::: DOCUMENT EXTRACT :::

Head of Oceans and Freshwater, UNEP
When it comes to our planet’s underwater blue ecosystems — kelp forests, coral reefs, seagrass meadows and mangroves — out of sight is often out of mind. However, this is changing.
As we learn more about the ocean — currently, 80% remains unexplored and 91% of species unidentified — we come to appreciate that its blue ecosystem services are essential to the wellbeing of our human and non-human populations.
Ways blue ecosystems give us life
From fostering fish populations — which ensures food security — to sequestering carbon and providing natural infrastructure that protects coastlines from storms, life below water is hard at work.
Local communities rely on blue ecosystems for their livelihoods and as part of their cultural heritage. Mangroves, for example, provide food, building materials, coastal protection and natural spaces for an estimated 2.4 billion people living within 100 km of the world’s coastline.
Many countries, particularly island nations, rely heavily on blue ecosystems’ ability to attract tourism. The medicinal value of underwater resources is also being increasingly explored and recognised.
We must ensure that life on land does not destroy life below water.
Damage we have caused and how to fix it
Despite the existential role that blue ecosystems play in the lives of human and non-human species, human activity is destroying them at an alarming rate. Between 2009 and 2018, about 11,700 square kilometres of hard coral — more than all the coral currently living on Australia’s coral reefs — were lost.
In the past 50 years, up to 50% of kelp forests have been degraded. We lose a football field of seagrass every 30 minutes. Between 1996 and 2020, mangrove forest loss led to an overall reduction of 139 megatonnes of carbon stocks. That is equivalent to approximately four times the global CO2 emissions of fossil fuel burning and the manufacture of cement in 2018.
We must ensure that life on land does not destroy life below water. We should undertake activities that truly value the nature-based solutions offered by our blue planet. By increasing our evidence base and advocating for sustainable blue economies that work with — instead of against — nature, we can better inform policy and show that nature is not a ‘nice to have’ but a must-have. It must be protected, sustainably managed, restored and financed accordingly.

:::

QUESTIONS.
1. Answer these questions about the blue ecosystems text, one per line:
(a) What percentage of the ocean currently remains unexplored?
(b) How much hard coral was lost between 2009 and 2018?
(c) How often is a football field of seagrass lost?
2. Repeat a passage from the blue ecosystems text word for word, beginning at the words "Ways blue ecosystems" and stopping after the words "the world’s coastline.".
3. Summarize the blue ecosystems text in two sentences.

::: RECORDS SHOWN :::

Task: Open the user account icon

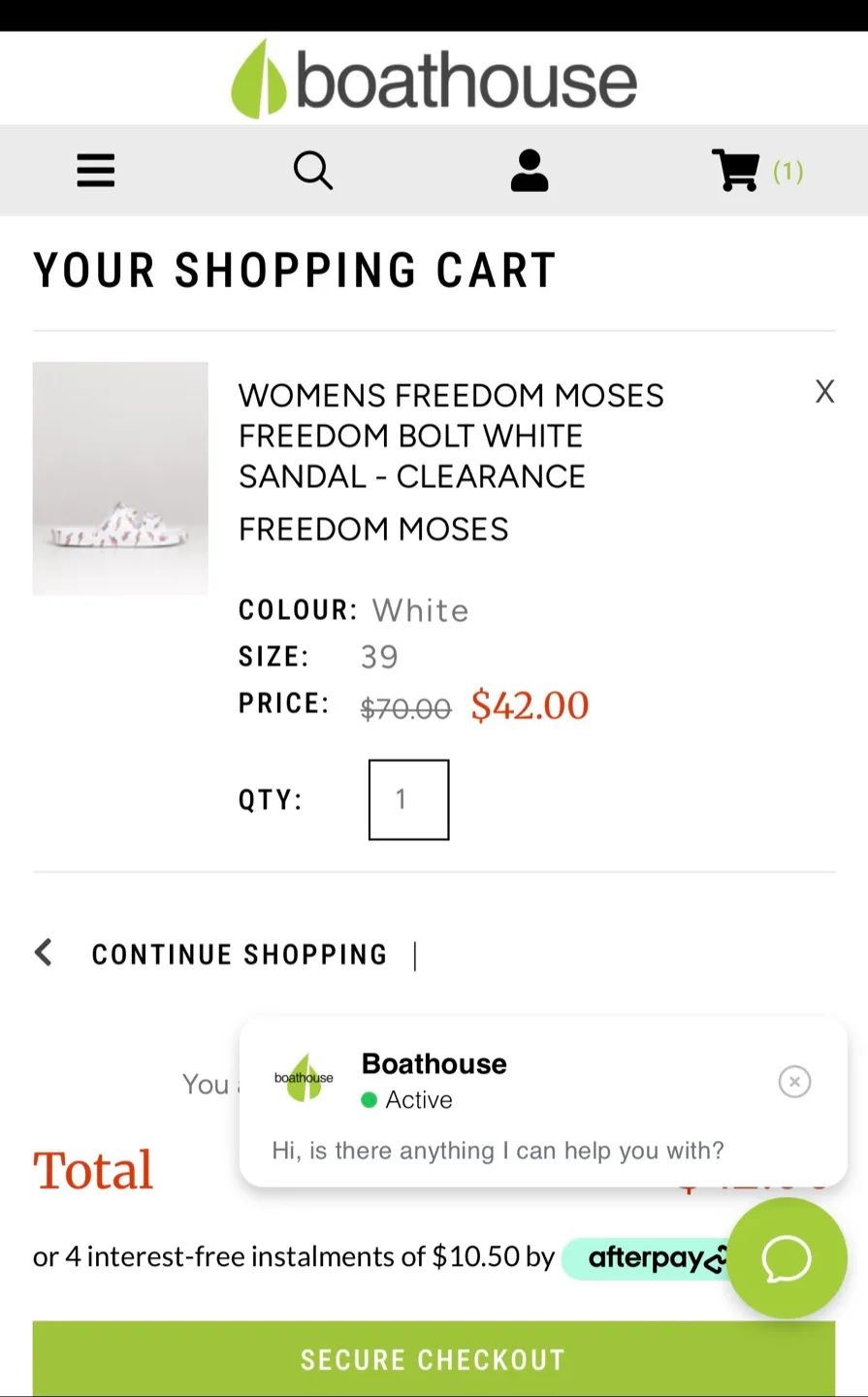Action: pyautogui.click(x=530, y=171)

:::
::: RECORDS SHOWN :::

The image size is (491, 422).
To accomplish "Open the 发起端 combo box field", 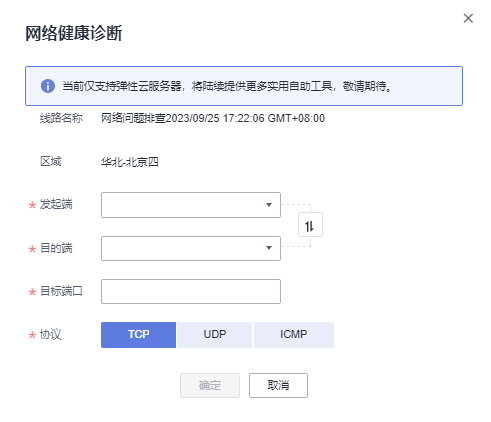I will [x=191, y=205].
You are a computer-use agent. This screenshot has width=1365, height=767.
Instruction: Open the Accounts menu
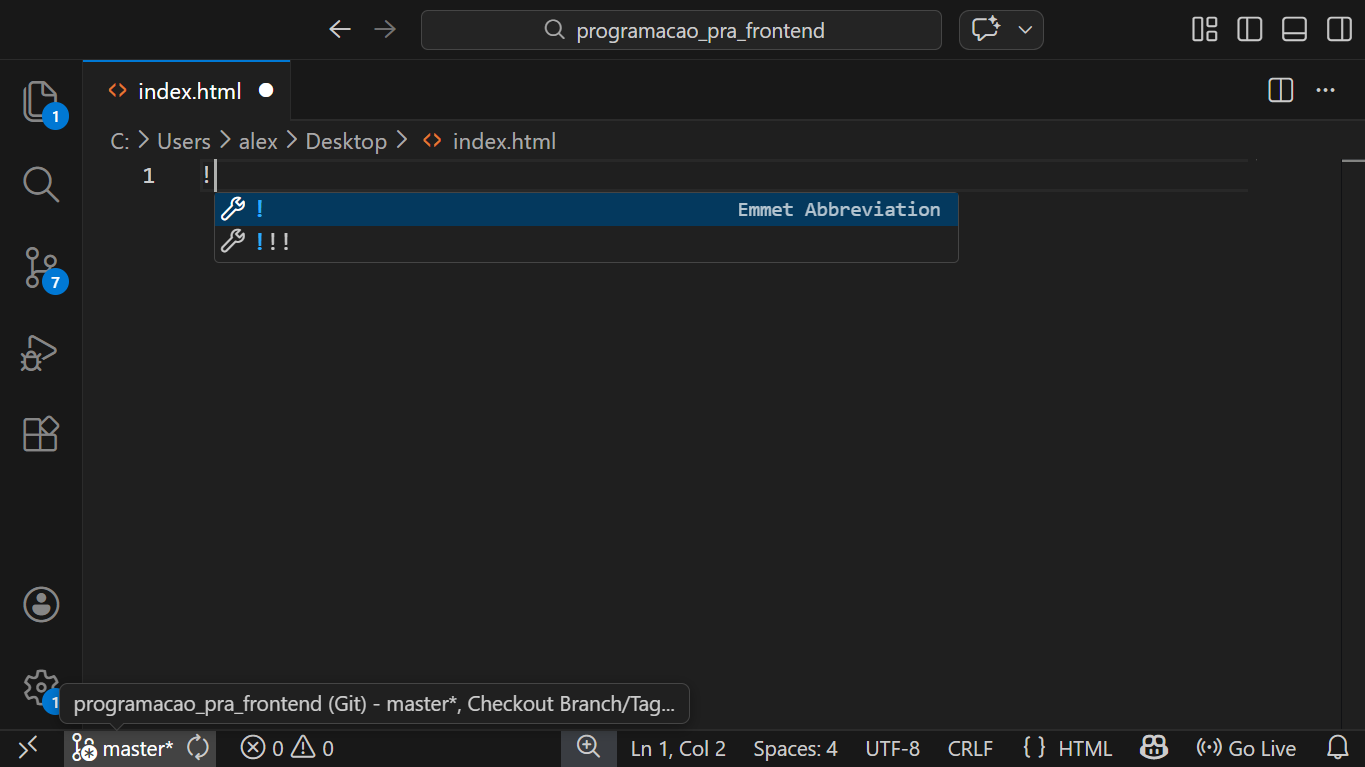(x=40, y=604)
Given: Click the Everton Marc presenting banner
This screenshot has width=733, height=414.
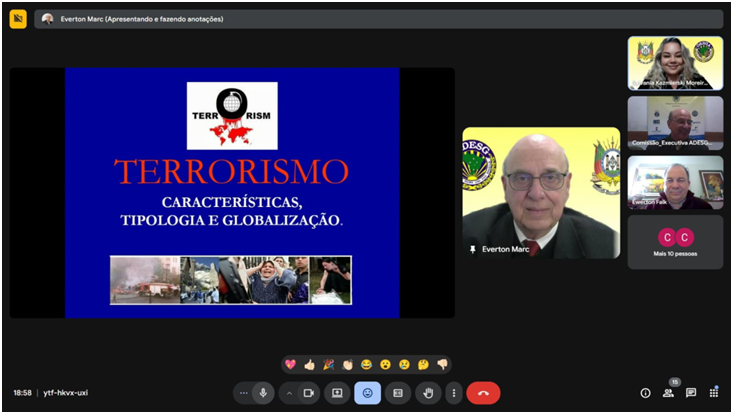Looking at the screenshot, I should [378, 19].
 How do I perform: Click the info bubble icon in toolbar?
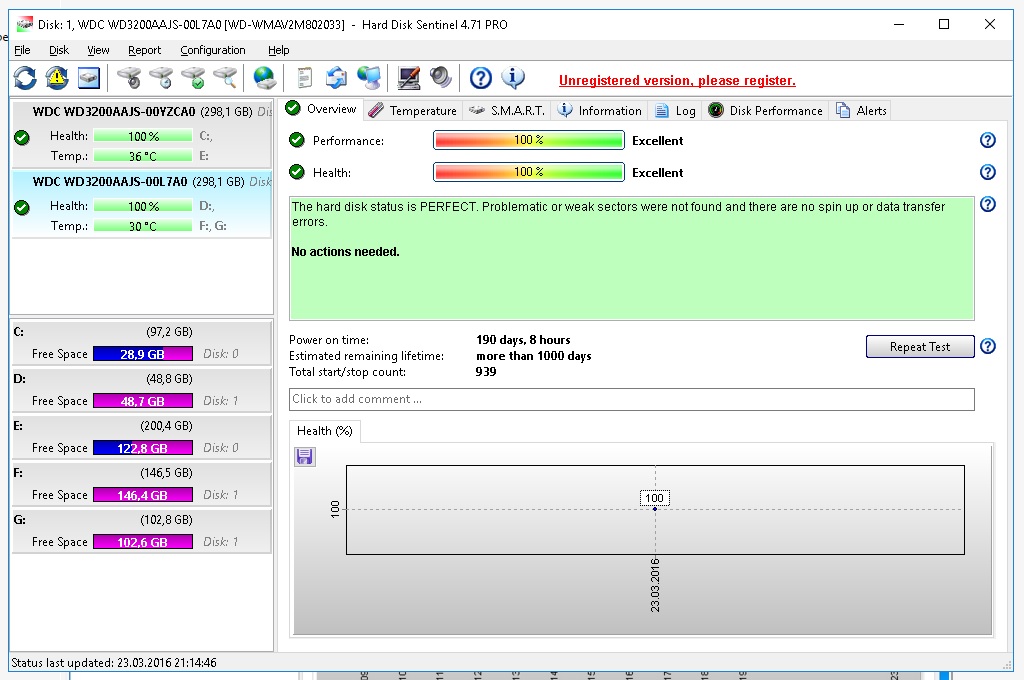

:::
::: RECORDS SHOWN :::

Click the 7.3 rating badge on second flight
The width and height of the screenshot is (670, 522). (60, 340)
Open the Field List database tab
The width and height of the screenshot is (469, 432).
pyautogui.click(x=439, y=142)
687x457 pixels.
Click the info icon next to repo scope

:::

EXPECTED OUTPUTS.
1.
(a) 80%
(b) About 11,700 square kilometers
(c) Every 30 minutes

2.
Ways blue ecosystems give us life
From fostering fish populations — which ensures food security — to sequestering carbon and providing natural infrastructure that protects coastlines from storms, life below water is hard at work.
Local communities rely on blue ecosystems for their livelihoods and as part of their cultural heritage. Mangroves, for example, provide food, building materials, coastal protection and natural spaces for an estimated 2.4 billion people living within 100 km of the world’s coastline.

3. Blue ecosystems such as kelp forests, coral reefs, seagrass meadows and mangroves support food security, carbon sequestration, coastal protection, livelihoods and tourism, yet human activity is destroying them at an alarming rate. The text calls for these ecosystems to be protected, sustainably managed, restored and financed, treating nature as a must-have rather than a "nice to have".